A, titin isoforms, N2BA and N2B, separated by agarose gel electrophoresis. B, titin N2BA/N2B ratios were increased in IDCM (0.99 ± 0.20, N = 5), TNNI3_p.98trunc (0.78, N = 1), TNNT2_p.K217del (0.82, N = 1) and LMNA_p.R331Q (0.99 ± 0.38, N = 3) samples compared to controls (0.50 ± 0.02, N = 12, CI = 0.49–0.55). C, phosphorylated Ser4010 compared to total titin levels. D, titin phosphorylation at Ser4010 was decreased in IDCM (N = 5), TNNI3_p.98trunc (N = 1) and LMNA_p.R331Q (N = 3) compared to controls (N = 10, CI = 0.93–1.17), while TNNT2_p.K217del (N = 1) showed slight increased phosphorylation of Ser4010 compared to control. E, phosphorylated Ser12022 compared to total titin levels. F, titin phosphorylation at Ser12022 was decreased in TNNI3_p.98trunc (N = 1), TNNT2_p.K217del (N = 1) and LMNA_p.R331Q (N = 3), compared to control (N = 9, CI = 0.58–1.66), while phosphorylation at Ser12022 was within the 95% CI of controls in IDCM (N = 5). G, phosphorylated Ser11878 compared to total titin levels. H, titin phosphorylation at Ser11878 was decreased in TNNI3_p.98trunc (N = 1), TNNT2_p.K217del (N = 1) and LMNA_p.R331Q (N = 3), compared to control (N = 11, CI = 0.62–1.49) while phosphorylation at Ser11878 was within the 95% CI of controls in IDCM (N = 5).

Figure 6. TNNT2_p.K217del increases passive tension

A, F _pass remained significantly increased (P < 0.0001) in TNNT2_p.K217del cardiomyocytes (N = 1, n = 9) compared to controls (N = 4, n = 13) after incubation with exogenous PKA. B, phos‐tag gel analysis showed high phosphorylation of native troponin complex prior to exchange (NE) and incorporation of unphosphorylated recombinant protein after exchange. C, after exchange 43% of present troponin complex in controls was recombinant WT cTnI while in the TNNT2_p.K217del sample this was 59% and in control exchanged with TNNT2_p.K217del mutant troponin complex this was 34%. D, upon exchange with WT troponin complex, cardiomyocytes of TNNT2_p.K217del (N = 1, n = 11) showed restoration of F _pass compared to controls exchanged with WT troponin complex (N = 2, n = 8) while F _pass was significantly increased (P = 0.001) in control cardiomyocytes exchanged with mutant TNNT2_p.K217del troponin complex (N = 2, n = 7). E, after incubation with exogenous PKA, cardiomyocytes of TNNT2_p.K217del exchanged with recombinant WT troponin complex (N = 1, n = 13) showed normalization of F _pass compared to control cardiomyocytes exchanged with WT troponin complex (N = 2, n = 9) while F _pass was significantly increased (P < 0.0001) in control cardiomyocytes exchanged with mutant TNNT2_p.K217del troponin complex (N = 2, n = 7). N, number of samples; n, number of total cardiomyocytes measured.
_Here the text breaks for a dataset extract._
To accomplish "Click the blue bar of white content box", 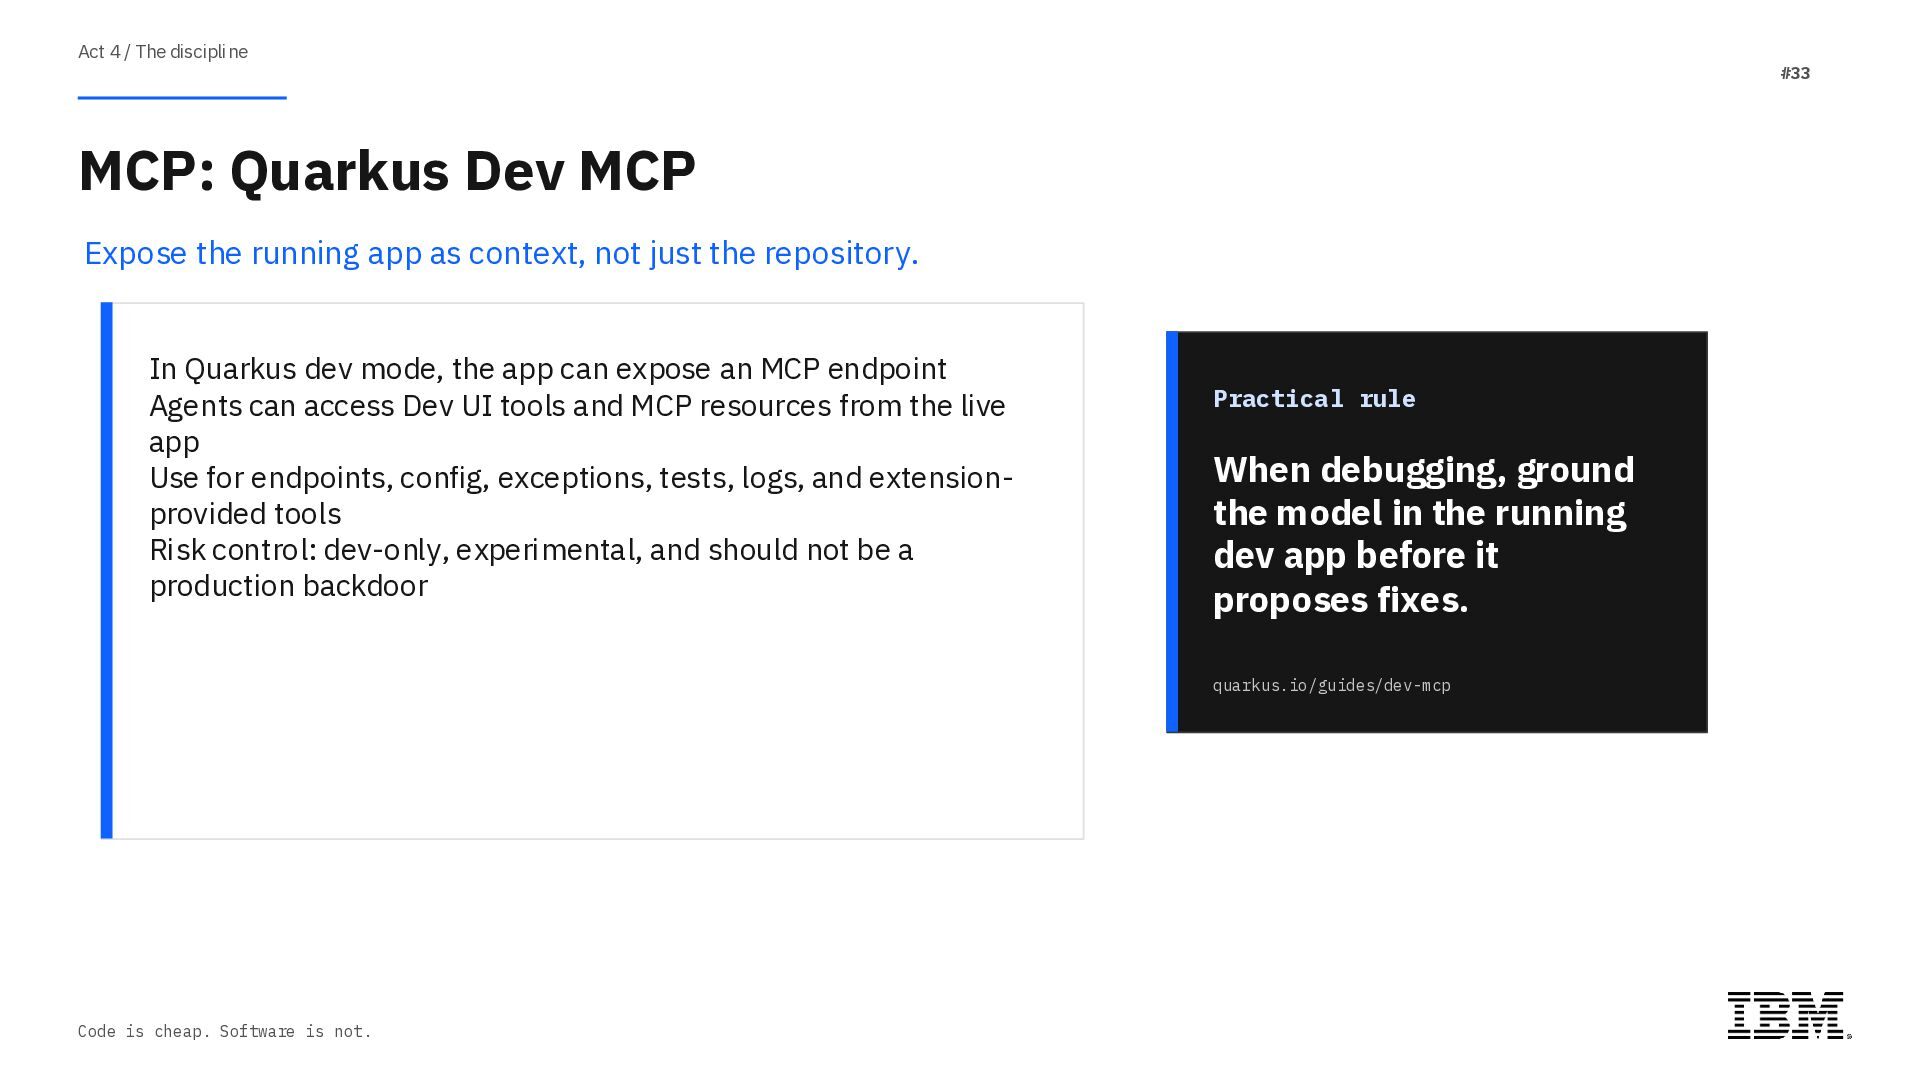I will (107, 570).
Figure 7. Overview of pathogenic effects of TNNI3_p.98trunc, TNNT2_p.K217del and LMNA_p.R331Q

The TNNI3_p.98trunc mutation did not result in a truncated protein and instead caused haploinsufficiency leading to increased Ca²⁺‐sensitivity and impaired LDA. The TNNT2_p.K217del mutation might act as a poison peptide and caused decreased Ca²⁺‐sensitivity as shown by others. We showed that the sample with TNNT2_p.K217del mutation resulted in decreased expression of the troponin proteins and in addition has a poison peptide effect. Since the decreased expression of the troponin proteins increased Ca²⁺‐sensitivity and the poison peptide decreased Ca²⁺‐sensitivity, there was no significant change in Ca²⁺‐sensitivity in the TNNT2_p.K217del sample. In addition, F _pass was increased. The LMNA_p.R331Q mutation caused decreased myofibril density and subsequent impaired contractility.